The BLAG May Not Litigate on Behalf of the United States Because It Lacks Statutory Authorization

One theory on which the BLAG has sought to establish standing is that it is asserting the interest of the United States itself. The United States certainly possesses an interest in defending any challenged federal law, 11 See, e.g., 28 U.S.C. 2403(a) (2011); Hall, supra note 8, at 1576-79; cf. Diamond, 476 U.S. at 62 (“a State has standing to defend the constitutionality of its statute.”). but the authority to assert the interests of the United States in Court is granted by statute to the Department of Justice, and not to the BLAG or to Congress. The relevant provision is 28 U.S.C. § 516, which provides that:

Except as otherwise provided by law, the conduct of litigation in which the United States, an agency, or officer thereof is a party, or is interested, and securing evidence therefore, is reserved to officers of the Department of Justice, under the direction of the Attorney General.

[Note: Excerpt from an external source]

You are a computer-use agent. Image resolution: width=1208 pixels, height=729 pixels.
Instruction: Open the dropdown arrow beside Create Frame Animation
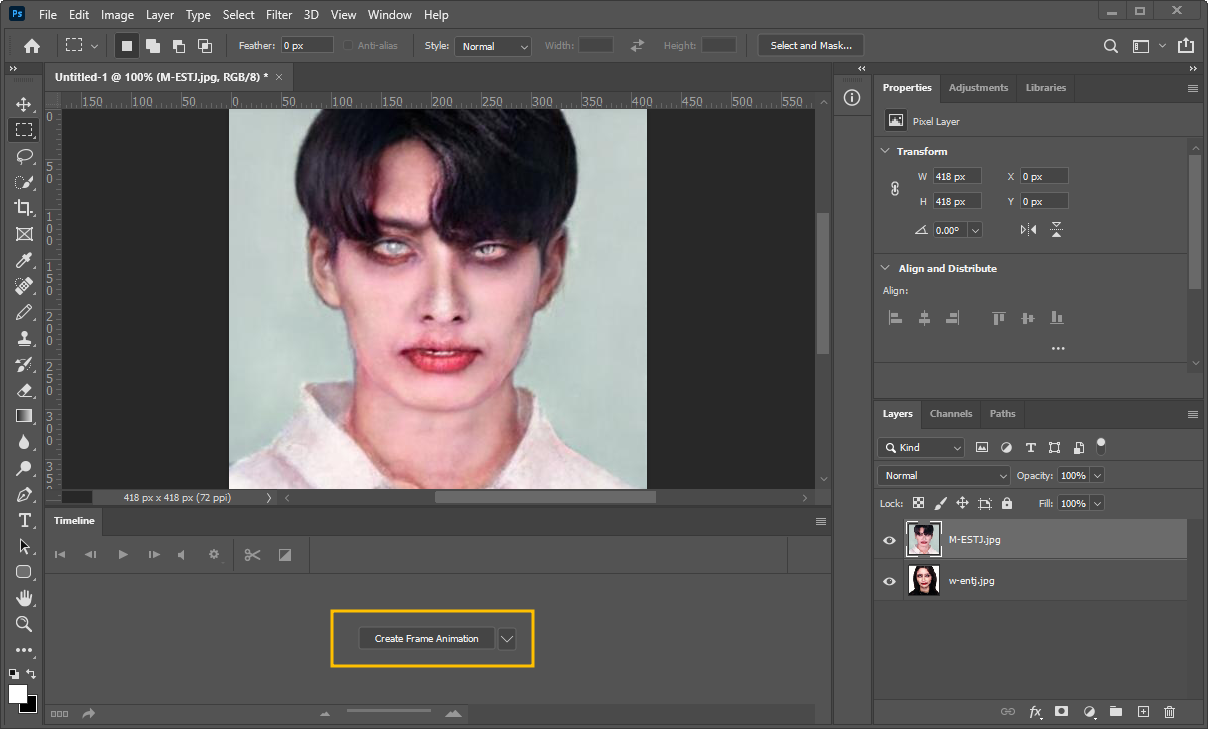(507, 639)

As the first clause makes clear, section 516 does two things: First, it grants authority to represent the United States to the DOJ. Second, it expressly prohibits anyone else from representing the United States unless “otherwise provided by law.” Unfortunately for the BLAG, there is no provision anywhere in the United States Code that authorizes the BLAG to represent the United States in defending a federal statute. The BLAG cites no statutory authority for its claimed standing to represent the United States—and none exists. For this simple reason, section 516 is fatal to the BLAG’s claim of standing to assert the interests of the United States. 12 See Senate Select Comm. on Presidential Campaign Activities v. Nixon, 366 F. Supp. 51, 56 n.8 (D.D.C. 1973) (holding that section 516 is satisfied only by a statute, and not by a resolution of a single chamber of Congress).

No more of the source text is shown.